Que sont devenus le Grenelle des animaux, le Grenelle de la chasse, le Grenelle des micro-centrales hydro-électriques… Et quelles suites ambitieuses et courageuses ont été données au Grenelle de l’environnement ?

Il y avait une première marche à gravir, celle de la discussion et de la concertation. C’est chose faite. La seconde, celle de la mise en œuvre des décisions, est manifestement presque impossible.

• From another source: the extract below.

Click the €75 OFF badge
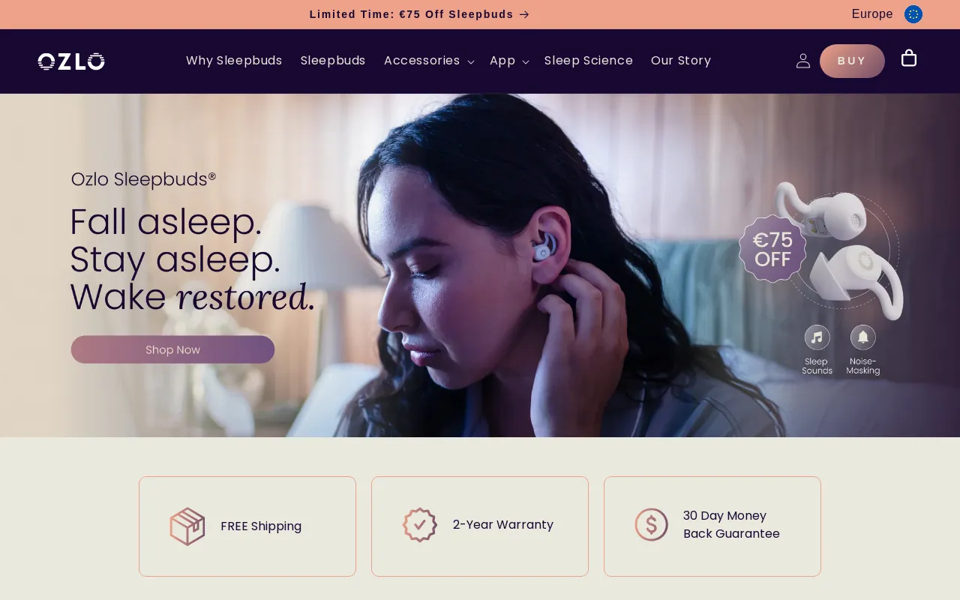Screen dimensions: 960x600 click(x=773, y=249)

Pour ceux, de droite comme de gauche, qui parlent de croissance verte de façon incantatoire sans comprendre vraiment les enjeux écologiques et leur urgence, ces Grenelles permettent d’afficher de bonnes intentions sans changer notre modèle de développement et les politiques qui le déclinent.

J’écrivais en octobre 2007, au moment du Grenelle de l’environnement, dans une tribune publiée sur Rue 89 : « A ce stade rien n’est gagné, rien n’est perdu. » En avril 2009, soit un an et demi après les tables rondes finales, il est encore difficile de tirer un bilan du Grenelle.

On ne dit plus concertation, on dit Grenelle

Il serait malhonnête de dire qu’il ne s’est rien passé, mais il est réaliste et pragmatique d’affirmer que rien n’a véritablement changé. La seule chose qui a peut-être évolué, c’est la rhétorique : aujourd’hui, on ne dit plus « concertation entre les acteurs concernés », on dit « Grenelle de… ».

Fervente partisane du développement des instruments de démocratie participative, je ne fais preuve d’aucune naïveté et suis particulièrement consciente que le consensus n’est pas toujours possible entre les différentes parties au dialogue.

Mais qu’est-ce qui explique que les arbitrages nécessaires penchent si souvent du côté des intérêts économiques des plus puissants ? Qu’est-ce qui explique que, lorsque le compromis a été atteint, comme c’est le cas pour les conclusions du Grenelle de l’environnement, quelques lobbyistes aient gain de cause auprès des représentants de la Nation au Parlement ?

A quoi sert un exercice de concertation si les relais politiques rechignent à suivre le tempo pour céder à leurs vieilles habitudes et attitudes conservatrices ?

Peut-être que ma lecture des conclusions du Grenelle de l’environnement est inexacte mais il me semble pourtant bien que l’esprit qui nous a tous animés alors n’aurait pas du permettre au Premier ministre et au ministre de la Relance d’adopter un plan de relance par le bétonnage, infrastructures routières, le troisième régime ICPE, qui facilite l’installation des sites industriels dangereux, ou encore l’étalement urbain.

Et je n’ai pas entendu les partis d’opposition majoritaire s’en offusquer. Hélas.